Data Proxy - extending time series with proxies

To install Systematic Investor Toolbox (SIT) please visit About page.

This page will hold collection of Proxies I collected to extend historical time series.

Note: there are more examples at Composing Synthetic Prices For Extended Historical ETF Data

Commodities:

    #*****************************************************************
    # Load external data
    #******************************************************************   
    library(SIT)
    load.packages('quantmod')  

raw.data <- new.env()
    
    # TRJ_CRB file was downloaded from the 
    # http://www.corecommodityllc.com/CoreIndexes.aspx
    # select TR/CC-CRB Index-Total Return and click "See Chart"
    # on Chart page click "Download to Spreadsheet" link
    # copy TR_CC-CRB, downloaded file, to data folder
    temp = extract.table.from.webpage( join(readLines("data/TR_CC-CRB")), 'EODValue' )
    temp = join( apply(temp, 1, join, ','), '\n' )
    raw.data$CRB = make.stock.xts( read.xts(temp, format='%m/%d/%y' ) )
     
    # prfmdata.csv file was downloaded from the http://www.crbequityindexes.com/indexdata-form.php
    # for "TR/J CRB Global Commodity Equity Index", "Total Return", "All Dates"
    raw.data$CRB_2 = make.stock.xts( read.xts('data/prfmdata.csv', format='%m/%d/%Y' ) )

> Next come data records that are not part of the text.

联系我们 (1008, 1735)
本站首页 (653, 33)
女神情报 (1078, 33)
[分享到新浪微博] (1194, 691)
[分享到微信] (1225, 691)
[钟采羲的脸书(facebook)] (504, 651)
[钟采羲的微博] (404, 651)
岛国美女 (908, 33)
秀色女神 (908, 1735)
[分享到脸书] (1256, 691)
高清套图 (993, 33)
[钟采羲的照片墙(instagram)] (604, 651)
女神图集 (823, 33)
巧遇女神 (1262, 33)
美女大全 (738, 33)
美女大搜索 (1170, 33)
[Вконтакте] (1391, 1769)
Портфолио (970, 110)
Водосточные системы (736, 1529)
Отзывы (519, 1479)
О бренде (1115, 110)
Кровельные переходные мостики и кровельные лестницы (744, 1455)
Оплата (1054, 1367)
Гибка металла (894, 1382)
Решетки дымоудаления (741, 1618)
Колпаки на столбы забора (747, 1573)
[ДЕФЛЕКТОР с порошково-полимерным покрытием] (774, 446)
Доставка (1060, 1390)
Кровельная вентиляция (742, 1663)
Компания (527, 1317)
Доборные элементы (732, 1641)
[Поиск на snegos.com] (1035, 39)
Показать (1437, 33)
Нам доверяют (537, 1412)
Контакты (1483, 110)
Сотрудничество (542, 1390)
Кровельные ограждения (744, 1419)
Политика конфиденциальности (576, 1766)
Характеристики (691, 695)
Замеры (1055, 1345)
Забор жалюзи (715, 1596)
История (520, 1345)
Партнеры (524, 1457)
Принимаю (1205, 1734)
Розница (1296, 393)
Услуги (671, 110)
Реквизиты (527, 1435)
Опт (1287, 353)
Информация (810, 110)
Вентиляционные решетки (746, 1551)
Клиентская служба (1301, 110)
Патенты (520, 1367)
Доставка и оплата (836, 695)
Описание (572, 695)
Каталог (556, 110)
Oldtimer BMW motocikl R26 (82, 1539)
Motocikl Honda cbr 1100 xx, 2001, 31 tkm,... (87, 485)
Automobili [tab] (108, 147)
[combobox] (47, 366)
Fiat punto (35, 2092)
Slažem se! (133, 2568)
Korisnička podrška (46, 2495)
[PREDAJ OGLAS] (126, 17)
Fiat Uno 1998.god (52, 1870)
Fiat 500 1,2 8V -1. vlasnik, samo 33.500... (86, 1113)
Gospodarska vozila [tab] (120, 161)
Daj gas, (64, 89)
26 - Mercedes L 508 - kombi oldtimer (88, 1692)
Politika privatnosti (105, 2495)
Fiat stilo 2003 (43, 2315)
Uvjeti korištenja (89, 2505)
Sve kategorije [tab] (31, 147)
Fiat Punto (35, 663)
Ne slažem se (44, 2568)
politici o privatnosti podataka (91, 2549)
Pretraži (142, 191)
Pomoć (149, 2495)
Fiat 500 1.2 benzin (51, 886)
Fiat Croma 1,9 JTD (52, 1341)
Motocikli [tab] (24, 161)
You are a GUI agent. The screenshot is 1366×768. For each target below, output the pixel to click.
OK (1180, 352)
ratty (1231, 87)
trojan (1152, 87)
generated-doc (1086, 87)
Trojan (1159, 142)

    #*****************************************************************
    # Load historical data
    #******************************************************************   
    load.packages('quantmod')  
        
    tickers = spl('GSG,DBC')
    data = new.env()
    
    data$CRB = raw.data$CRB
    data$CRB_2 = raw.data$CRB_2
    
    getSymbols(tickers, src = 'yahoo', from = '1970-01-01', env = data, auto.assign = T)   
        for(i in ls(data)) data[[i]] = adjustOHLC(data[[i]], use.Adjusted=T)

Look at historical start date for each series:

print(bt.start.dates(data))
  Start
CRB 1994-01-03
CRB_2 1999-12-31
DBC 2006-02-06
GSG 2006-07-21

There are 2 sources of historical commodity index data. Let’s compare them with commodity ETFs.

    proxy.test(data)

plot of chunk plot-4

  CRB CRB_2 DBC GSG
CRB   66% 89% 88%
CRB_2     66% 63%
DBC       90%
         
Mean -0.1% 9.5% 0.9% -4.4%
StDev 19.1% 26.6% 21.0% 25.0%

The historical commodity index data from crbequityindexes , that I denoted CRB_2, looks very different over the common interval for all proxies

    proxy.overlay.plot(data)

plot of chunk plot-5

On the all history chart CRB_2 is also different.

    proxy.prices(data)  

plot of chunk plot-6

  CRB Price CRB Total CRB_2 Price CRB_2 Total DBC Price DBC Total GSG Price GSG Total
Mean 8.2% 8.2% 11.5% 11.5% -0.8% -0.8% -7.5% -7.5%
StDev 16.3% 16.3% 21.5% 21.5% 20.9% 20.9% 25.0% 25.0%

Quick glance at historical time series does not show anything abnormal between Price and Adjusted Price series.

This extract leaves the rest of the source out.